All patients fasted overnight for at least 8 h before venous blood samples were collected the following day for analysis. The tests included serum hypersensitive C-reactive protein (hs-CRP), fasting plasma glucose (FPG), triglycerides (TG), total cholesterol (TC), and N-terminal pro-brain natriuretic peptide (NT-proBNP). All aforementioned laboratory tests were carried out by the Department of Laboratory Medicine at the Affiliated Provincial Hospital of Shandong First Medical University.

All patients underwent echocardiographic examinations at the Echocardiography Laboratory of the Affiliated Provincial Hospital of Shandong First Medical University, where the following data were collected and recorded: LVEF, left ventricular end-diastolic diameter (LVDD), left atrial diameter (LAD), interventricular septal thickness (IVST), left ventricular posterior wall thickness (LVPWT), right atrial transverse diameter (RAD), and right ventricular anteroposterior diameter (RVD).

2.2 Neuropsychological examinations

The participants in the study were evaluated for their cognitive status using the Montreal Cognitive Assessment (MoCA) scales (Nasreddine et al., 2005). The MoCA scale evaluates a range of cognitive functions, including visuospatial and executive abilities, naming skills, attention, language proficiency, abstraction, memory recall, and orientation. These assessments were conducted following standardized procedures in a quiet environment. The maximum score for both scales is 30 points. Scores below 26 on the MoCA indicate poor cognitive function.
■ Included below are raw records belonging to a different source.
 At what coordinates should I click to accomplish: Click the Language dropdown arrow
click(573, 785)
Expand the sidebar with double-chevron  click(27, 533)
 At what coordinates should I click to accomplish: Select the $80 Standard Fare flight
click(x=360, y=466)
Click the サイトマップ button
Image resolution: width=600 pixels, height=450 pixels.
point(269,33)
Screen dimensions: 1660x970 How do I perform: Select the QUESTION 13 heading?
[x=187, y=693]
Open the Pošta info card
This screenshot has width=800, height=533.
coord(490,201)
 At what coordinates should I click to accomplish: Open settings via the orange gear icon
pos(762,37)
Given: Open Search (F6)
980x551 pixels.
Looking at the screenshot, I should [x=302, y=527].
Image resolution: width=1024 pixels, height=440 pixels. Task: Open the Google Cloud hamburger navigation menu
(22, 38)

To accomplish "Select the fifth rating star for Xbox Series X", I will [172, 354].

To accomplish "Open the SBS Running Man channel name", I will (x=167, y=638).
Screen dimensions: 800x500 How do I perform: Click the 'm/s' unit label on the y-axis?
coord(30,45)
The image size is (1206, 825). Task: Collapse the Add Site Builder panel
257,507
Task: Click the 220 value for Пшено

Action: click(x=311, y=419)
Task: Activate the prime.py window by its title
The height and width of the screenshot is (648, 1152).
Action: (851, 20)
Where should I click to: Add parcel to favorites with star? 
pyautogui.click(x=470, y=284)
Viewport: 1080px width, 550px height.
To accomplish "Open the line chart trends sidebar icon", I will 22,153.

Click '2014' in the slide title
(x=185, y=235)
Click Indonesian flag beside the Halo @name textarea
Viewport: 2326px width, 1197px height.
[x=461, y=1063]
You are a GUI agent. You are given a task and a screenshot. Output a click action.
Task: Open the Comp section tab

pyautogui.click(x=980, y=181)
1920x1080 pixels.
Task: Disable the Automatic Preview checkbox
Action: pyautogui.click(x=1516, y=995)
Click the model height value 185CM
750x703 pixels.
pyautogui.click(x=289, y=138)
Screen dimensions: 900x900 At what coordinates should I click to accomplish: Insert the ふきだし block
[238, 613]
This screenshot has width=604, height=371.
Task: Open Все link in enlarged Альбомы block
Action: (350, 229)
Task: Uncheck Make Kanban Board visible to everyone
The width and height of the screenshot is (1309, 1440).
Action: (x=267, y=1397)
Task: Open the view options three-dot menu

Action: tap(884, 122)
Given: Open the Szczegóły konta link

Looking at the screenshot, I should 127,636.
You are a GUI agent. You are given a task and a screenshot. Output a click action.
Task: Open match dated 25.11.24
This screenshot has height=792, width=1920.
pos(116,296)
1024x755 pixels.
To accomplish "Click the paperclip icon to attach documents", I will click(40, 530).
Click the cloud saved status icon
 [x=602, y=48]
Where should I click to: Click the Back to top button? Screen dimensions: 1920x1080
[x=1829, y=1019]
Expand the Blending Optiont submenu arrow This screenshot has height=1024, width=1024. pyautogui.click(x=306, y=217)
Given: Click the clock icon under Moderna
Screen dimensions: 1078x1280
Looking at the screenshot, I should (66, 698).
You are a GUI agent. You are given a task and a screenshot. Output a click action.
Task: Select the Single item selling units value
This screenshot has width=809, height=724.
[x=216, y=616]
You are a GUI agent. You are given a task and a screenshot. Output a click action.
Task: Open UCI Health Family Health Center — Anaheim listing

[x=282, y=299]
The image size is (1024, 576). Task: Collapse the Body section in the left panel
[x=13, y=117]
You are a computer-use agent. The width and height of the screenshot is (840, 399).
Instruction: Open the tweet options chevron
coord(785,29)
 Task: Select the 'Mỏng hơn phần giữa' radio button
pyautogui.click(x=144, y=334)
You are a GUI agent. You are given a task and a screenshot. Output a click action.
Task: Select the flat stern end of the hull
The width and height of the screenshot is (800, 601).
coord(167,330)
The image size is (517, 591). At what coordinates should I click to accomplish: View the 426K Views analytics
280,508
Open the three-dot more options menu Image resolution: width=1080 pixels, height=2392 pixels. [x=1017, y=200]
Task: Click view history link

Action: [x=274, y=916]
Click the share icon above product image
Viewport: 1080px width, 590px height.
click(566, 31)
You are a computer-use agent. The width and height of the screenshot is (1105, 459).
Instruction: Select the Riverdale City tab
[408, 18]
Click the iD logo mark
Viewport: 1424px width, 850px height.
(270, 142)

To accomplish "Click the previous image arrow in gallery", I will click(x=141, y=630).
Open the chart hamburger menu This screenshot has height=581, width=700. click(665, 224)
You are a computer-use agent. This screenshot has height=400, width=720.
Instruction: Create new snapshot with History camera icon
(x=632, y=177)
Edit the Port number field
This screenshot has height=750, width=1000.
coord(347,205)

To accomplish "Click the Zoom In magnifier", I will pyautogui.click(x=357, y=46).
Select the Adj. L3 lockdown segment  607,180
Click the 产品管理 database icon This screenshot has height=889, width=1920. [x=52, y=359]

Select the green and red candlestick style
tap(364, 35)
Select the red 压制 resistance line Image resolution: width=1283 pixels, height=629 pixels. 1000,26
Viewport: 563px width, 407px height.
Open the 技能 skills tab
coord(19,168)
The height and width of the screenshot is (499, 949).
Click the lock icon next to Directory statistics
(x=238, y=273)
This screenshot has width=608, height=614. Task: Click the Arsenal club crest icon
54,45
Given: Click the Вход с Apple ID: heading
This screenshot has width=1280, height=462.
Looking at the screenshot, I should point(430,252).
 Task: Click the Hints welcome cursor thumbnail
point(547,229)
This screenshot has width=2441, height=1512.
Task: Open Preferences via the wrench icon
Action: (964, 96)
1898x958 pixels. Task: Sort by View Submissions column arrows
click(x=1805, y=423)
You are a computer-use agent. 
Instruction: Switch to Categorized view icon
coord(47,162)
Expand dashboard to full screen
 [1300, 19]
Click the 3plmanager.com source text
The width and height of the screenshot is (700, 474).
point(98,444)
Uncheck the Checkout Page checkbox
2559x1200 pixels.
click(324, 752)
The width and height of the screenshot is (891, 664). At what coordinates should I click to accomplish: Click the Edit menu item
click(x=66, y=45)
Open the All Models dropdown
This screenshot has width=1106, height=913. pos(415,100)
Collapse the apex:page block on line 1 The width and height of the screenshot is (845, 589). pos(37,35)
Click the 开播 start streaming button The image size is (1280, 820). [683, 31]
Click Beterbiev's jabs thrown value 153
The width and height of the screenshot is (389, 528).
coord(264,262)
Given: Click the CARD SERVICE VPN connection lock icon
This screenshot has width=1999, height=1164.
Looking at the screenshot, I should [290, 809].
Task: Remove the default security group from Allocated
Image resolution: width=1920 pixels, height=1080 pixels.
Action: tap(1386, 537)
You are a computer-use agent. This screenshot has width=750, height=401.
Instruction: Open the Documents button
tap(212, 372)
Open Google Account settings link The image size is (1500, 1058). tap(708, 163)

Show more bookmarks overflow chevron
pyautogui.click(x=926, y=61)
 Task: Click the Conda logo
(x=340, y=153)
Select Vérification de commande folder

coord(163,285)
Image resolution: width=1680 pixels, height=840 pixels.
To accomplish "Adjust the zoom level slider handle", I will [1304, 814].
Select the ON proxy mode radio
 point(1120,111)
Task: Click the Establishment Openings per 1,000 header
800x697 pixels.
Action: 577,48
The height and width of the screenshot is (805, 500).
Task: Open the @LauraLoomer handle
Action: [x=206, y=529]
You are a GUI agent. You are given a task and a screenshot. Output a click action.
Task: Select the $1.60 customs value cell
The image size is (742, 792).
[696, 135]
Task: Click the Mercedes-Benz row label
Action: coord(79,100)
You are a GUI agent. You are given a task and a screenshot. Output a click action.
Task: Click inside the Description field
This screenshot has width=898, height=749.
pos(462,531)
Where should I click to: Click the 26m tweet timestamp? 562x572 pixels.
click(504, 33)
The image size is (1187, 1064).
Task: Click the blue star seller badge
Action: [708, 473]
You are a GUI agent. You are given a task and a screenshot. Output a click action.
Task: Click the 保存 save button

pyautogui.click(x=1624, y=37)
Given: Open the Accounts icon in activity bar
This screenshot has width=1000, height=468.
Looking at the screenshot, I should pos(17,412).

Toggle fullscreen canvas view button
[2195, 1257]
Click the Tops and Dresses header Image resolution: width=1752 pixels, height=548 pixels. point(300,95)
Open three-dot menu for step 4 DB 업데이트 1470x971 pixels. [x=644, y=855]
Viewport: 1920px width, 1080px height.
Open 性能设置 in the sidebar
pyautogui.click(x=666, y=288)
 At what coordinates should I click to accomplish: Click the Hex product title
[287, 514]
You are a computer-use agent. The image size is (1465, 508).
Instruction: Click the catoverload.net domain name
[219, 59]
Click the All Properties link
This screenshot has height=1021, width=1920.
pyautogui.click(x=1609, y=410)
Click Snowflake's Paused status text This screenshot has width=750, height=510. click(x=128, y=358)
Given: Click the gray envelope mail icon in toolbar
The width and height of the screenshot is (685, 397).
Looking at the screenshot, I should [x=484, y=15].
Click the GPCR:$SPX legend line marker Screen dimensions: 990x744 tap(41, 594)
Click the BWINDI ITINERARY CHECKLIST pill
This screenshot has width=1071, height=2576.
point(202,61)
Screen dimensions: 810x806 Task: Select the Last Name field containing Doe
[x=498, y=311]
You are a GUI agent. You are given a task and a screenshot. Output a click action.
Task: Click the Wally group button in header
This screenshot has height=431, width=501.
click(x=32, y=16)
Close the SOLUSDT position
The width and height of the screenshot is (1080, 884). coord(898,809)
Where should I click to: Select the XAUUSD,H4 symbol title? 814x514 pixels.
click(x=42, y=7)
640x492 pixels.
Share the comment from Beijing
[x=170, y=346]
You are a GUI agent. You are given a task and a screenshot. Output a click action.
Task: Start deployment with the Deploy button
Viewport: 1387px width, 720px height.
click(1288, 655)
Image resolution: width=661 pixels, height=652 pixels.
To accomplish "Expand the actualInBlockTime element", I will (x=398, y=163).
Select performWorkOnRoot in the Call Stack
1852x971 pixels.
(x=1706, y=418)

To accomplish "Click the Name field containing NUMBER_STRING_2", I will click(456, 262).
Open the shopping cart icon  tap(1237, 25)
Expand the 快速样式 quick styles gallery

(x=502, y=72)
2.3 Magnetic resonance imaging protocol

Whole-brain images were obtained at the Shandong Provincial Hospital Affiliated to Shandong First Medical University using a Siemens 3.0 T Prisma MR system and a 64-channel head coil for brain scanning. Participants were carefully positioned inside the machine, and foam padding was used to minimize any movement during the scanning process.

T1-weighted whole-brain magnetization prepared rapid acquisition gradient echo imaging were collected to capture anatomical details using the following parameters: TR = 2,530 ms, TE = 2.98 ms, TI = 1,100 ms, FOV = 256 × 256 mm2, in-plane resolution = 256 × 256 mm2, flip angle = 7°, and 192 axial slices.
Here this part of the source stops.